Une rencontre fut décisive dans sa carrière : celle avec Olivier Metzner. Il sera son associé durant plus de quinze ans. Depuis la disparition de son mentor, il est à la tête de son propre cabinet, Marsigny Avocats, spécialisé dans la défense pénale. Il s’accorde toujours à dire qu’il ose défendre ceux que certains de ses confrères refusent de représenter.

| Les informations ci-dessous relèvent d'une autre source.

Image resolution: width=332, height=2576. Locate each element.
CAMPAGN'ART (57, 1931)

Des débuts difficiles mais courageux

Diplômé en 1993 d’une double maîtrise de droit à l’Université de la Sorbonne, et d’un DEA de droit pénal et politique pénale, il postule d’abord chez les grands avocats parisiens, mais en vain. Il n’essuiera que des refus. C’est alors qu’il frappe à la porte d'un pénaliste encore peu connu, Olivier Metzner, qui l’accepte dans un premier temps comme stagiaire. Il traitera essentiellement le volumineux dossier de l’affaire Elf, tout en sachant se rendre indispensable dans le reste de l’activité du cabinet. Il deviendra alors son premier collaborateur, puis son premier associé, contribuant à la renommée que l’on connait du cabinet.

 

Affaires notables

L’une des ses première affaire était d'assurer la défense de Jean-François Filippi, l’ancien président du Sporting club de Bastia. Une semaine avant son procès, Jean-François Filippi a été soudainement assassiné alors qu’il était en route vers l’aéroport pour se rendre Paris pour préparer plaidoirie. 

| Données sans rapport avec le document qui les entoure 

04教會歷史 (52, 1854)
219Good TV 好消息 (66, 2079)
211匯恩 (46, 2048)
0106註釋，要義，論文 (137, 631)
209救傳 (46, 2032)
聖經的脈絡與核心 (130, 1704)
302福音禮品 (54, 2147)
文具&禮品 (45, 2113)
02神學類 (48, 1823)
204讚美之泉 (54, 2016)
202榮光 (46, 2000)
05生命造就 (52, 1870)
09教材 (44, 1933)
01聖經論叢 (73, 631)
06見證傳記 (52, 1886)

Très vite, le nom de Marsigny s’associe dans l'opinion aux dossiers pénaux sensibles à l’instar de l’Angolagate en 2001, ou encore l’affaire des emplois fictifs de la Mairie de Paris en 2004, le crash du Concorde en 2012 ou la vente de l’hippodrome de Compiègne en 2014.

Il est récemment intervenu pour la défense d’une jeune française détenue en République Dominicaine avec l’une de ses amies, condamnées toutes deux, à huit ans de prison ferme pour trafic de drogue suite à la découverte de six kilos de cocaïne dans leurs bagages. A la suite d’une longue bataille judiciaire et de négociations diplomatiques, les deux jeunes femmes ont été graciées par le Président de la République Dominicaine.

En 2017, il a notamment défendu devant la 32ème Chambre du tribunal correctionnel de Paris, le fils du président de Guinée Équatoriale, poursuivi dans l’affaire dite des « biens mal acquis ». A la suite de ce procès rythmé par de nombreuses passes d’armes, l’avocat dénonçait le jugement en ces termes une « décision militante » et a promis d’"examiner tous les recours possibles ».

Il est actuellement le conseil du controversé théologien musulman Tariq Ramadan, prévenu pour deux plaintes de viol.